Los investigadores también pusieron el foco en una de las firmas que figuraba en el listado de clientes de Iron Mountain afectados por el incendio: BNP Paribas. Clientes y ejecutivos del banco francés están siendo investigados por participar presuntamente de una asociación ilícita que entre 2000 y 2008 se habría dedicado al lavado de activos provenientes de actividades ilegales y a fugar del país unos mil millones de dólares. En octubre del año pasado, la Sala I de la Cámara Nacional de Apelaciones en lo Criminal y Correccional dispuso la indagatoria de los acusados, audiencias que comenzarán en julio.

De las 2554 cajas que la entidad financiera poseía en el depósito Barracas, fueron afectadas por el incendio 1206. El detalle indica que ocho de esas unidades de almacenamiento correspondían al sector clearing, 251 al área de comercio exterior y cinco que contenían información relativa a transferencias internacionales, “incluidas transacciones con entidades relacionadas con este banco en las Islas Caymán”. La mayoría de los recipientes de cartón se encontraba rotulado “con códigos alfanuméricos o referencias a lotes genéricos, razón por la cual no es posible determinar de la sola compulsa del listado el contenido de las cajas siniestradas”.

Nombres que queman

El informe de la Procelac detalla también el mecanismo de almacenamiento a través de la tercerización del proceso: “por un lado, la empresa que recibe documentación en depósito, entrega cajas de determinadas medidas y especificaciones a sus clientes; por otro lado, los clientes ponen documentación en dichas cajas y rotulan las mismas con alguna referencia, como por ejemplo ‘IVA 2011’, aunque también se ha constatado el uso de código alfanuméricos; la empresa que recibe la documentación coloca un código de barras a cada caja y la ingresa en su depósito garantizando la trazabilidad de cada caja; a su vez, la empresa que recibe la documentación identifica, también, algunos detalles adicionales relativos a la documentación a resguardar, como pueden ser el departamento o sector de la empresa-cliente que envía documentación, como así también la fecha de recepción de la documentación, o la fecha estimada de destrucción de dicha documentación”.
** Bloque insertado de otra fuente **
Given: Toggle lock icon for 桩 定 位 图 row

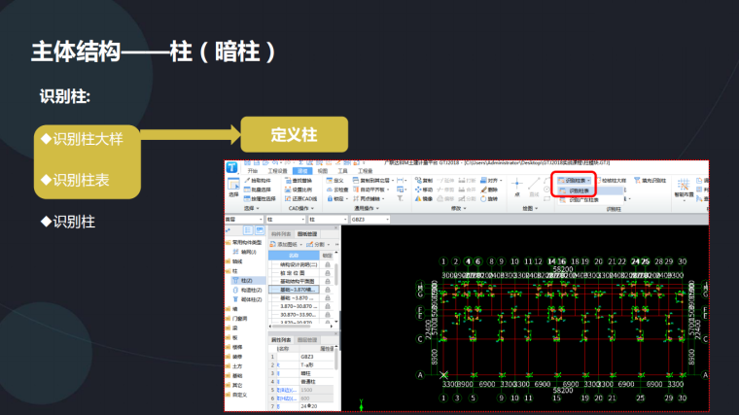Looking at the screenshot, I should pos(329,272).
Según el trabajo de la Procuraduría de Criminalidad Económica y Lavado de Activos, las firmas que perdieron mayor cantidad de información fueron “Edesur S.A.; ADT Security Services S.A.; Exxon mobil Business SCA S.R.L.; Mercado Libre S.R.L.; Deloitte & Co S.R.L.; MAPFRE Argentina Seguros S.A.; Swiss Medical S.A.; HSBC-NYL Seguro de vida Argentina S.A.; Máxima S.A. AFJP; Anuntis Segundamano Arg. S.A.; BNP Paribas Sucursal Bs. As.; Fideicomiso Revel; Caja de Valores S.A.; Pluspetrol S.A.; Asociart S.A. Aseguradora riesgo trabajo; Adecco Argentina S.A.; Glaxosmithkline Argentina S.A.; Tele Red Imagen S.A.; Pelikan Argentina S.A.; La Caja ART S.A.; Directv Argentina S.A.; Edenor S.A.; Telefónica de Argentina S.A.; Galeno Argentina S.A.; Arcos Dorados S.A.; Servicio electrónico de pago S.A.; Alpargatas Calzados S.A.; Cervecería y Maltería Quilmes S.A.; Jumbo Retail Argentina S.A.; Caja de Seguros S.A.; HSBC Bank Argentina S.A.; Monsanto Argentina S.A.I.C.; HSBC - La Buenos Aires Seguro S.A.; Banco Santander Río S.A.; Telecom Personal S.A.; Esso Petrolera Argentina S.R.L.; Cargill S.A.C.I.; Ministerio de Desarrollo Social; Telefónica Móviles Argentina S.A.; Generali Corpor. Cia. Arg. Seg. S.A.; JP Morgan Chase Bank Sucursal Bs. As.; Aerolíneas Argentinas S.A.; y Banco Patagonia S.A.”.